- _Records for processing_:
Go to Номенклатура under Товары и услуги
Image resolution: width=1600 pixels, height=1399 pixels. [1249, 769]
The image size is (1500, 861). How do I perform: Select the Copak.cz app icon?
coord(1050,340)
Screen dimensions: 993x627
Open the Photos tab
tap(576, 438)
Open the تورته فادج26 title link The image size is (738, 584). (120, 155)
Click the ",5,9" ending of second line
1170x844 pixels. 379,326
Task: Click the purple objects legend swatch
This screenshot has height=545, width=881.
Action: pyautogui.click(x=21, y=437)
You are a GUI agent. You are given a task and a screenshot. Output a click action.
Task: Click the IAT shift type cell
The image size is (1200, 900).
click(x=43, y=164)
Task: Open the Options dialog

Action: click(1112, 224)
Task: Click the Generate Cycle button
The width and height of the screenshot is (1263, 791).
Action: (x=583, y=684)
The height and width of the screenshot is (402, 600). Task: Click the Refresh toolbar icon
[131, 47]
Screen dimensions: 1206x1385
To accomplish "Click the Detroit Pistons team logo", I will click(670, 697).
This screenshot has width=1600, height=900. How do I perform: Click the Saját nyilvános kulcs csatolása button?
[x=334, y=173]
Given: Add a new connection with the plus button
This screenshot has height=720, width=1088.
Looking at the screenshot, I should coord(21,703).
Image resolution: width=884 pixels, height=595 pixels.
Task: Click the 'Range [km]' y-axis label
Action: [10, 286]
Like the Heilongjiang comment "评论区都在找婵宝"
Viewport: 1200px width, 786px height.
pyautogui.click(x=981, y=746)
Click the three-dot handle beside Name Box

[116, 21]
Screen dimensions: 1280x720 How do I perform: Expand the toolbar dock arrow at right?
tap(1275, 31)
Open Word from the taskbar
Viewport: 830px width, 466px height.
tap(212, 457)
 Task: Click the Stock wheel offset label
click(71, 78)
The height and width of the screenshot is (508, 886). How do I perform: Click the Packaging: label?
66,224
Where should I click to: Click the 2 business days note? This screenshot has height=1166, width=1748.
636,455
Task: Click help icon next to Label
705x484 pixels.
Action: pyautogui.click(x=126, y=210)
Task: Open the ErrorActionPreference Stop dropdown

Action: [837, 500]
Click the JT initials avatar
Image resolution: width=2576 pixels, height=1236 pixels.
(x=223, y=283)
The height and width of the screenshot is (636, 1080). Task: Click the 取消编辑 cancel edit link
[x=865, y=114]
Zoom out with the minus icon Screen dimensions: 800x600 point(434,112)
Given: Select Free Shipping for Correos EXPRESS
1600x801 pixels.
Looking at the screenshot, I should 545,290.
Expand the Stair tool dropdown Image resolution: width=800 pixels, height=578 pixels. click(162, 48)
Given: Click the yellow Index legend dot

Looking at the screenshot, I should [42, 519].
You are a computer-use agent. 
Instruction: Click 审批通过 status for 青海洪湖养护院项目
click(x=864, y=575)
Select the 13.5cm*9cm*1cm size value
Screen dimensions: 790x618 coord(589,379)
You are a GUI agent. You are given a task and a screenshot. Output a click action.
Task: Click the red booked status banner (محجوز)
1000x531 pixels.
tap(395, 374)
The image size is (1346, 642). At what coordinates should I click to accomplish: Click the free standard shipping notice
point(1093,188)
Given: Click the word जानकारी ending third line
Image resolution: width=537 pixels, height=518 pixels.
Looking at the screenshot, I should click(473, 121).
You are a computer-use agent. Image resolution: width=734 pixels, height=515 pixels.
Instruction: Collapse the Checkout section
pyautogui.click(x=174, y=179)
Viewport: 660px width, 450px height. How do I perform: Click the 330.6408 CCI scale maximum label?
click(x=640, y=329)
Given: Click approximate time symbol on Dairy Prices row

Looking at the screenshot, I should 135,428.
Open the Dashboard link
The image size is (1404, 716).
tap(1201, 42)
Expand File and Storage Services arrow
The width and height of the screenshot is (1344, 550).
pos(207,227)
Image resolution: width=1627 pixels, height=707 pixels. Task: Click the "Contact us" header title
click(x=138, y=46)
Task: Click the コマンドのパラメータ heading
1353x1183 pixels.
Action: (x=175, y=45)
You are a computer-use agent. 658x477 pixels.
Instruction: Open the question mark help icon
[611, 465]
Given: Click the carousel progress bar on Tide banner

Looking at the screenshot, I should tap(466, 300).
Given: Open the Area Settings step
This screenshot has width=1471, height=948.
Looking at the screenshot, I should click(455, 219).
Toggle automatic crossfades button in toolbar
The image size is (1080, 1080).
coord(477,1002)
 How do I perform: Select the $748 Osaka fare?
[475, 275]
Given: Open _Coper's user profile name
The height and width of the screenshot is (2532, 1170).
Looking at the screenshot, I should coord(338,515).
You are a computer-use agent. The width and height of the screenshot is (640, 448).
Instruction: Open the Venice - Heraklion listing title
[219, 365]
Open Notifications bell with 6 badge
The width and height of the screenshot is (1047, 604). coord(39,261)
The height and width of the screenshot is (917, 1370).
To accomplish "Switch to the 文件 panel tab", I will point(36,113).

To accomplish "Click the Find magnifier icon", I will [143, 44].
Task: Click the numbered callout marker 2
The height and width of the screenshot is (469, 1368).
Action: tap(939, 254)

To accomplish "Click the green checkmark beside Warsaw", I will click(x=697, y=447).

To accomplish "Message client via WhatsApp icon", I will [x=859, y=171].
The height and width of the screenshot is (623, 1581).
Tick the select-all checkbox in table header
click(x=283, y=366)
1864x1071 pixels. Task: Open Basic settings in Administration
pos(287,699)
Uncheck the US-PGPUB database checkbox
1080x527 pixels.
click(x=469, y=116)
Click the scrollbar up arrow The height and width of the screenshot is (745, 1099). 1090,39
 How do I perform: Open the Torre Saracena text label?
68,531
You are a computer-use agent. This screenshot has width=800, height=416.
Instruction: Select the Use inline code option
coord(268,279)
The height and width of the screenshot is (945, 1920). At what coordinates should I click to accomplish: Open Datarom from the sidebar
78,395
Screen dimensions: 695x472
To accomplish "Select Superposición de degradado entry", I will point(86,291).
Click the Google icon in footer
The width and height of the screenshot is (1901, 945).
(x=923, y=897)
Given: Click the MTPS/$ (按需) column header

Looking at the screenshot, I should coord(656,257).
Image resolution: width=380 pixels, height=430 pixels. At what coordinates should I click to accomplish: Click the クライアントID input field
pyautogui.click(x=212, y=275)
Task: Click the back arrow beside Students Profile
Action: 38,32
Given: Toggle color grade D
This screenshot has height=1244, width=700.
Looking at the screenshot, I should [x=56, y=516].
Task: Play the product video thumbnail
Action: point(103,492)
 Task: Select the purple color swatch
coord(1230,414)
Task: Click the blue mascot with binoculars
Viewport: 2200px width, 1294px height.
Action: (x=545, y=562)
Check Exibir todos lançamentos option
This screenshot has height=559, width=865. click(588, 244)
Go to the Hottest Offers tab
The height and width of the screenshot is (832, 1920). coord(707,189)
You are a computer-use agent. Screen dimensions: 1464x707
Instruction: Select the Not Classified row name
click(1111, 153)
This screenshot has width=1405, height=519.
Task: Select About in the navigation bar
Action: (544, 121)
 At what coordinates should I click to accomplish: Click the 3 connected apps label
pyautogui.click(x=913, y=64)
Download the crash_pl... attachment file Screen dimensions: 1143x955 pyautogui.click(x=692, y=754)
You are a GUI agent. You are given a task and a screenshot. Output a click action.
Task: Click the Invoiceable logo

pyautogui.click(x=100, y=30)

- _Exercise_: Restate the listing above in full, exactly.

- _Solution to the exercise_:
Go to Номенклатура under Товары и услуги
Image resolution: width=1600 pixels, height=1399 pixels. [1249, 769]
The image size is (1500, 861). How do I perform: Select the Copak.cz app icon?
coord(1050,340)
Screen dimensions: 993x627
Open the Photos tab
tap(576, 438)
Open the تورته فادج26 title link The image size is (738, 584). (120, 155)
Click the ",5,9" ending of second line
1170x844 pixels. 379,326
Task: Click the purple objects legend swatch
This screenshot has height=545, width=881.
Action: pyautogui.click(x=21, y=437)
You are a GUI agent. You are given a task and a screenshot. Output a click action.
Task: Click the IAT shift type cell
The image size is (1200, 900).
click(x=43, y=164)
Task: Open the Options dialog

Action: click(1112, 224)
Task: Click the Generate Cycle button
The width and height of the screenshot is (1263, 791).
Action: (x=583, y=684)
The height and width of the screenshot is (402, 600). Task: Click the Refresh toolbar icon
[131, 47]
Screen dimensions: 1206x1385
To accomplish "Click the Detroit Pistons team logo", I will click(670, 697).
This screenshot has width=1600, height=900. How do I perform: Click the Saját nyilvános kulcs csatolása button?
[x=334, y=173]
Given: Add a new connection with the plus button
This screenshot has height=720, width=1088.
Looking at the screenshot, I should coord(21,703).
Image resolution: width=884 pixels, height=595 pixels.
Task: Click the 'Range [km]' y-axis label
Action: [10, 286]
Like the Heilongjiang comment "评论区都在找婵宝"
Viewport: 1200px width, 786px height.
pyautogui.click(x=981, y=746)
Click the three-dot handle beside Name Box

[116, 21]
Screen dimensions: 1280x720 How do I perform: Expand the toolbar dock arrow at right?
tap(1275, 31)
Open Word from the taskbar
Viewport: 830px width, 466px height.
tap(212, 457)
 Task: Click the Stock wheel offset label
click(71, 78)
The height and width of the screenshot is (508, 886). How do I perform: Click the Packaging: label?
66,224
Where should I click to: Click the 2 business days note? This screenshot has height=1166, width=1748.
636,455
Task: Click help icon next to Label
705x484 pixels.
Action: pyautogui.click(x=126, y=210)
Task: Open the ErrorActionPreference Stop dropdown

Action: [837, 500]
Click the JT initials avatar
Image resolution: width=2576 pixels, height=1236 pixels.
(x=223, y=283)
The height and width of the screenshot is (636, 1080). Task: Click the 取消编辑 cancel edit link
[x=865, y=114]
Zoom out with the minus icon Screen dimensions: 800x600 point(434,112)
Given: Select Free Shipping for Correos EXPRESS
1600x801 pixels.
Looking at the screenshot, I should 545,290.
Expand the Stair tool dropdown Image resolution: width=800 pixels, height=578 pixels. click(162, 48)
Given: Click the yellow Index legend dot

Looking at the screenshot, I should [42, 519].
You are a computer-use agent. 
Instruction: Click 审批通过 status for 青海洪湖养护院项目
click(x=864, y=575)
Select the 13.5cm*9cm*1cm size value
Screen dimensions: 790x618 coord(589,379)
You are a GUI agent. You are given a task and a screenshot. Output a click action.
Task: Click the red booked status banner (محجوز)
1000x531 pixels.
tap(395, 374)
The image size is (1346, 642). At what coordinates should I click to accomplish: Click the free standard shipping notice
point(1093,188)
Given: Click the word जानकारी ending third line
Image resolution: width=537 pixels, height=518 pixels.
Looking at the screenshot, I should click(473, 121).
You are a computer-use agent. Image resolution: width=734 pixels, height=515 pixels.
Instruction: Collapse the Checkout section
pyautogui.click(x=174, y=179)
Viewport: 660px width, 450px height. How do I perform: Click the 330.6408 CCI scale maximum label?
click(x=640, y=329)
Given: Click approximate time symbol on Dairy Prices row

Looking at the screenshot, I should 135,428.
Open the Dashboard link
The image size is (1404, 716).
tap(1201, 42)
Expand File and Storage Services arrow
The width and height of the screenshot is (1344, 550).
pos(207,227)
Image resolution: width=1627 pixels, height=707 pixels. Task: Click the "Contact us" header title
click(x=138, y=46)
Task: Click the コマンドのパラメータ heading
1353x1183 pixels.
Action: (x=175, y=45)
You are a computer-use agent. 658x477 pixels.
Instruction: Open the question mark help icon
[611, 465]
Given: Click the carousel progress bar on Tide banner

Looking at the screenshot, I should tap(466, 300).
Given: Open the Area Settings step
This screenshot has width=1471, height=948.
Looking at the screenshot, I should click(455, 219).
Toggle automatic crossfades button in toolbar
The image size is (1080, 1080).
coord(477,1002)
 How do I perform: Select the $748 Osaka fare?
[475, 275]
Given: Open _Coper's user profile name
The height and width of the screenshot is (2532, 1170).
Looking at the screenshot, I should coord(338,515).
You are a computer-use agent. The width and height of the screenshot is (640, 448).
Instruction: Open the Venice - Heraklion listing title
[219, 365]
Open Notifications bell with 6 badge
The width and height of the screenshot is (1047, 604). coord(39,261)
The height and width of the screenshot is (917, 1370).
To accomplish "Switch to the 文件 panel tab", I will point(36,113).

To accomplish "Click the Find magnifier icon", I will [143, 44].
Task: Click the numbered callout marker 2
The height and width of the screenshot is (469, 1368).
Action: tap(939, 254)

To accomplish "Click the green checkmark beside Warsaw", I will click(x=697, y=447).

To accomplish "Message client via WhatsApp icon", I will [x=859, y=171].
The height and width of the screenshot is (623, 1581).
Tick the select-all checkbox in table header
click(x=283, y=366)
1864x1071 pixels. Task: Open Basic settings in Administration
pos(287,699)
Uncheck the US-PGPUB database checkbox
1080x527 pixels.
click(x=469, y=116)
Click the scrollbar up arrow The height and width of the screenshot is (745, 1099). 1090,39
 How do I perform: Open the Torre Saracena text label?
68,531
You are a computer-use agent. This screenshot has width=800, height=416.
Instruction: Select the Use inline code option
coord(268,279)
The height and width of the screenshot is (945, 1920). At what coordinates should I click to accomplish: Open Datarom from the sidebar
78,395
Screen dimensions: 695x472
To accomplish "Select Superposición de degradado entry", I will point(86,291).
Click the Google icon in footer
The width and height of the screenshot is (1901, 945).
(x=923, y=897)
Given: Click the MTPS/$ (按需) column header

Looking at the screenshot, I should coord(656,257).
Image resolution: width=380 pixels, height=430 pixels. At what coordinates should I click to accomplish: Click the クライアントID input field
pyautogui.click(x=212, y=275)
Task: Click the back arrow beside Students Profile
Action: 38,32
Given: Toggle color grade D
This screenshot has height=1244, width=700.
Looking at the screenshot, I should [x=56, y=516].
Task: Play the product video thumbnail
Action: point(103,492)
 Task: Select the purple color swatch
coord(1230,414)
Task: Click the blue mascot with binoculars
Viewport: 2200px width, 1294px height.
Action: (x=545, y=562)
Check Exibir todos lançamentos option
This screenshot has height=559, width=865. click(588, 244)
Go to the Hottest Offers tab
The height and width of the screenshot is (832, 1920). coord(707,189)
You are a computer-use agent. Screen dimensions: 1464x707
Instruction: Select the Not Classified row name
click(1111, 153)
This screenshot has width=1405, height=519.
Task: Select About in the navigation bar
Action: (544, 121)
 At what coordinates should I click to accomplish: Click the 3 connected apps label
pyautogui.click(x=913, y=64)
Download the crash_pl... attachment file Screen dimensions: 1143x955 pyautogui.click(x=692, y=754)
You are a GUI agent. You are given a task and a screenshot. Output a click action.
Task: Click the Invoiceable logo

pyautogui.click(x=100, y=30)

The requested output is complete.